The series began filming at Shanghai in September 2017, and wrapped up filming in December 2017.

== Ratings ==

- Highest ratings are marked in red, lowest ratings are marked in blue

Shangdong TV CSM55 ratings
| Air date | Episode # | Ratings (%) | Audience share (%) | Rank |
| 2019-02-19 | 1-2 | 0.327 | 1.1 | 8 |
| 2019-02-20 | 3-4 | 0.376 | 1.31 | 8 |
| 2019-02-21 | 5-6 | 0.456 | 1.55 | 6 |
| 2019-02-22 | 7-8 | 0.424 | 1.47 | 8 |
| 2019-02-23 | 9-10 | 0.424 | 1.41 | 6 |
| 2019-02-24 | 11-12 | 0.466 | 1.59 | 5 |
| 2019-02-25 | 13-14 | 0.458 | 1.61 | 5 |
| 2019-02-26 | 15-16 | 0.448 | 1.57 | 6 |
| 2019-02-27 | 17-18 | 0.477 | 1.68 | 6 |
| 2019-02-28 | 19-20 | 0.473 | 1.69 | 6 |
| 2019-03-01 | 21-22 | 0.519 | 1.79 | 5 |
| 2019-03-02 | 23-24 | 0.467 | 1.63 | 5 |
| 2019-03-03 | 25-26 | 0.499 | 1.76 | 5 |
| 2019-03-04 | 27-28 | 0.434 | 1.56 | 6 |
| 2019-03-05 | 29-30 | 0.451 | 1.61 | 6 |
| 2019-03-06 | 31-32 | 0.507 | 1.82 | 6 |
| 2019-03-07 | 33-34 | 0.504 | 1.8 | 6 |
| 2019-03-08 | 35-36 | 0.43 | 1.55 | 6 |
| 2019-03-09 | 37-38 | 0.449 | 1.51 | 5 |

==Reception==
The drama received positive reviews during its airing. Despite its "cliche" storyline and differences in plot with the novel, the drama was praised for its heartwarming story, as well as the acting skills and character interpretation of the lead actors.
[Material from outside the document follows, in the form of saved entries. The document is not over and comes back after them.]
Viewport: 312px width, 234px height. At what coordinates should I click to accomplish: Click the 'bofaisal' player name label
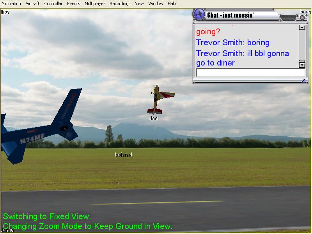pyautogui.click(x=124, y=155)
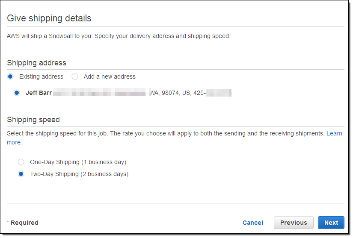353x238 pixels.
Task: Select the Two-Day Shipping radio button
Action: pos(21,174)
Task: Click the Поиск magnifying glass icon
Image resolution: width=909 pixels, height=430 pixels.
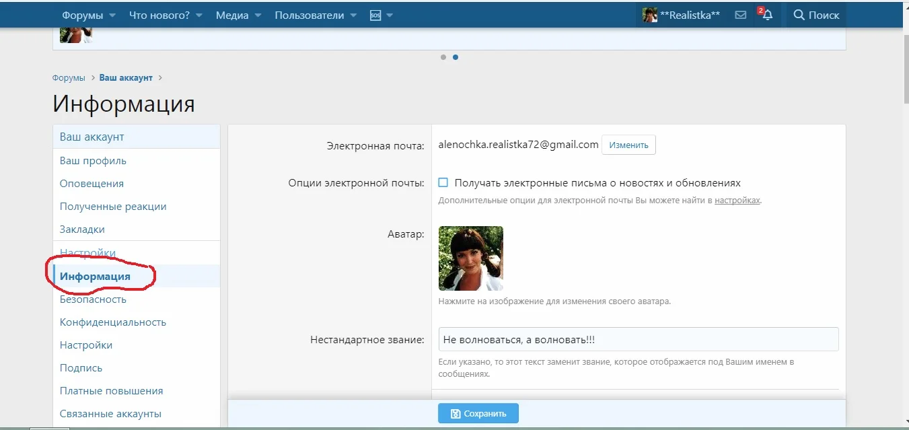Action: 798,15
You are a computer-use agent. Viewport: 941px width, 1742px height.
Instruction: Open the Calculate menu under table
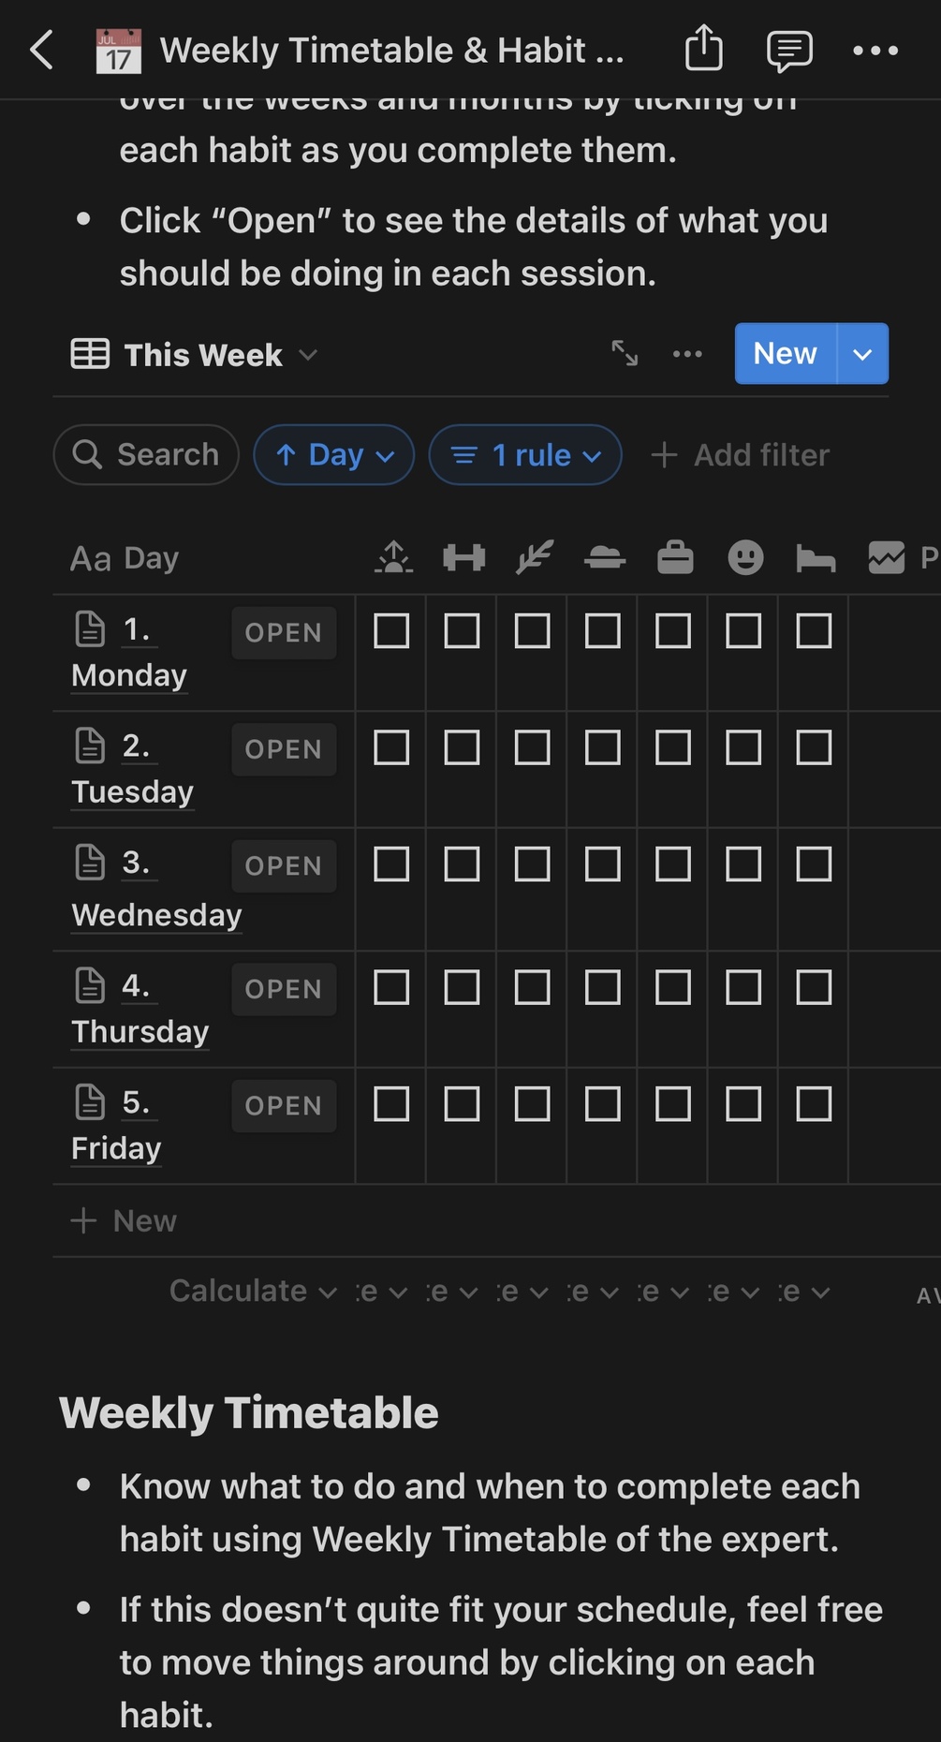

==Awards and nominations==

| Award | Category | Nominated work | Result | Ref. |
| 3rd Tencent Video Star Awards | Top 10 Web Drama | Never Gone | Won |  |
| Golden Bud - The Third Network Film And Television Festival | Won |  |

==Soundtrack==

| No. | Title | Lyrics | Music | Singers | Length |
|---|---|---|---|---|---|
| 1. | "So You Are Still Here (原来你也在这里)" (Opening theme song) | Yiu Him | Miyuki Nakajima | Zhou Bichang |  |
| 2. | "Time Flows Back (时光倒流)" | Lin Qiao, Liu Enxun | Lin Delong | Elvis Han |  |
| 3. | "Courage (勇气)" (Ending theme song) | Rui Ye | Guang Liang | Hu Xia |  |

==Spin-off==
A 15-episode spin-off of the drama aired on Youku starting November 10, which centers around the lead character's school life. The drama stars the younger versions of the characters, played by Li Landi, Hu Xianxu, Bian Cheng, Li Gengxi and Zhuang Dafei.